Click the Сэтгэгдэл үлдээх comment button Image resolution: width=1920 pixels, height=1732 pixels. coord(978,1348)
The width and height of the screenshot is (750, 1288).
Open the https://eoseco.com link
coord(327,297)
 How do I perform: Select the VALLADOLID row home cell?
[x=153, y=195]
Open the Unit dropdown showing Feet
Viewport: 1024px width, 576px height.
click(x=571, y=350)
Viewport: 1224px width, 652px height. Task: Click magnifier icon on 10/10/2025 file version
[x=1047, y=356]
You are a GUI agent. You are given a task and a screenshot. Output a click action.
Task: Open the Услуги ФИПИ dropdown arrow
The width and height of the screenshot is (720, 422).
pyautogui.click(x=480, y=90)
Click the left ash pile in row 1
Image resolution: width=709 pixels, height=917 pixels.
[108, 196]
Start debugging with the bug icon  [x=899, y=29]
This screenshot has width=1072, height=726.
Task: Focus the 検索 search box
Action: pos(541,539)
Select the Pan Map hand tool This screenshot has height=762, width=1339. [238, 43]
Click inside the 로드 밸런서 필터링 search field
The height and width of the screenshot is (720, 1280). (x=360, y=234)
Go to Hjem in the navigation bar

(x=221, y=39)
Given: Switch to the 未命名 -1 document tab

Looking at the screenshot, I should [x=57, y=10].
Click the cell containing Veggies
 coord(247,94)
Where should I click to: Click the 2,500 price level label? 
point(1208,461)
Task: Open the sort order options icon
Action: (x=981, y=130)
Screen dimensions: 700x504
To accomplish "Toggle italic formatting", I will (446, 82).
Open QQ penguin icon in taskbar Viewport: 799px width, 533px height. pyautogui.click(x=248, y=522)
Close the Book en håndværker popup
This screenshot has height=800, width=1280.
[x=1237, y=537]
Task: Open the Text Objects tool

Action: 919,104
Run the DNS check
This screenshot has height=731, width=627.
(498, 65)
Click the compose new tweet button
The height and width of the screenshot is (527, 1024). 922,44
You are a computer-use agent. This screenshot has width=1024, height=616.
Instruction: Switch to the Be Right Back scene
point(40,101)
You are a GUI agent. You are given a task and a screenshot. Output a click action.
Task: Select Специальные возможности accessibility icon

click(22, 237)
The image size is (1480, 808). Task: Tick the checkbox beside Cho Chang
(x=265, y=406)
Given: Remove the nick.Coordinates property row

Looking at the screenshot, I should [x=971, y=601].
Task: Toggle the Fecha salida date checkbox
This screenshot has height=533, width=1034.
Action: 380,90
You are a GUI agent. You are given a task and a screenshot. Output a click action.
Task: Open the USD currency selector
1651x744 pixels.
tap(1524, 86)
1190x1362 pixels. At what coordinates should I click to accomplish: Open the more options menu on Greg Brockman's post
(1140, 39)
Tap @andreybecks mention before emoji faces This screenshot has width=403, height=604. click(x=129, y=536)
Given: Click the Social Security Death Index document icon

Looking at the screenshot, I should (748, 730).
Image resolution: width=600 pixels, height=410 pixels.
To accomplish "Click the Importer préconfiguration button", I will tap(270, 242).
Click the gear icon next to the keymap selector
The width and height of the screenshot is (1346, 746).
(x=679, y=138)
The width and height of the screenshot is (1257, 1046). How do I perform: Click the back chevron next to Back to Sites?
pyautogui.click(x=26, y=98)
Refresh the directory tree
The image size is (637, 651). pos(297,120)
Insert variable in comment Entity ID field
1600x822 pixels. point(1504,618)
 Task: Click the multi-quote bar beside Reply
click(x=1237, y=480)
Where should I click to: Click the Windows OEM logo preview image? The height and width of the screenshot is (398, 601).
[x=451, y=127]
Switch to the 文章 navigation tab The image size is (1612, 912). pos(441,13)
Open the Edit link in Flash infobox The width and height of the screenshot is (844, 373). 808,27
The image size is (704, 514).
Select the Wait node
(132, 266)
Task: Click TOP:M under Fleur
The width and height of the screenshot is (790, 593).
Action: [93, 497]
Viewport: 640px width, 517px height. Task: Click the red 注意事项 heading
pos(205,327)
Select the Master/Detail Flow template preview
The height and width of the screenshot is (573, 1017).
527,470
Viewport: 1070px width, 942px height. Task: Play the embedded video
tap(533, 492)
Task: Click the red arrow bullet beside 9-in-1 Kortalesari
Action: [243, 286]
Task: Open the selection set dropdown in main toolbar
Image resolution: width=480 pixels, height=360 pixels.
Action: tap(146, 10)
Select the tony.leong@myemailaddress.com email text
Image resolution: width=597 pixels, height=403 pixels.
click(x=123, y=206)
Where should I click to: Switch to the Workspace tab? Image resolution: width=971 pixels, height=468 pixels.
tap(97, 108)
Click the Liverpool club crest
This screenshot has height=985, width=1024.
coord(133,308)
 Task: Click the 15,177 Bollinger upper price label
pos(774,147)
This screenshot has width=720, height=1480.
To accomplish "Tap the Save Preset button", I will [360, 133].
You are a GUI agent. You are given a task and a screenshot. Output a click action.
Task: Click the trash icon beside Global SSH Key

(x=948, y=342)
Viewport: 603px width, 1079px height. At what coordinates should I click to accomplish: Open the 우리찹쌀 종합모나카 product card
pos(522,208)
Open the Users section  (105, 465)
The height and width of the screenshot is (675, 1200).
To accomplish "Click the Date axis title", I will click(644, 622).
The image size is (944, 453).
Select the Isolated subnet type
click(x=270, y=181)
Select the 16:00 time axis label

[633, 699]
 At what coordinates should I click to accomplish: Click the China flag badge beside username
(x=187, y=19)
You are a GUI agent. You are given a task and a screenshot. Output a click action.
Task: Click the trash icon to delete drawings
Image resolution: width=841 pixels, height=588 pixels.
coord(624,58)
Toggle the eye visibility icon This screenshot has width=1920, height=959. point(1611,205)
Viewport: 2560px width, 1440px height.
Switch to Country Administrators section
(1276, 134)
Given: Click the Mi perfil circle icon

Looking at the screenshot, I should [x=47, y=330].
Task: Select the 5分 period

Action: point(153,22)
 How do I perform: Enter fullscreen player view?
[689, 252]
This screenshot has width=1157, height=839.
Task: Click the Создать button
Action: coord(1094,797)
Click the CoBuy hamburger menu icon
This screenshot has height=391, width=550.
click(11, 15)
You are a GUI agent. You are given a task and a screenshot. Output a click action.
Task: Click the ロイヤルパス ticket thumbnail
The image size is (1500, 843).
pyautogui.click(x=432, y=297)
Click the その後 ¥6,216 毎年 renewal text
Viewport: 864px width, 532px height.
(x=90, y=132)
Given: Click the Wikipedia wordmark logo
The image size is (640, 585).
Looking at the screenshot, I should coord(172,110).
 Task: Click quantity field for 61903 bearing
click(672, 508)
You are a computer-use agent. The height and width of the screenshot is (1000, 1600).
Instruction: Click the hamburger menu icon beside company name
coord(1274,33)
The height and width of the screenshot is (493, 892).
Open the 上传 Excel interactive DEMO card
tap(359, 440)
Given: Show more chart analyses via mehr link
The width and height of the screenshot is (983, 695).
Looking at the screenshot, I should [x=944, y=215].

◆ Task objective
Search the listing for the word "computer", and copy every line in which it is found.

◆ Exercise output
You are a computer-use agent. This screenshot has width=1024, height=616.
You are a computer-use agent. The height and width of the screenshot is (1000, 1600).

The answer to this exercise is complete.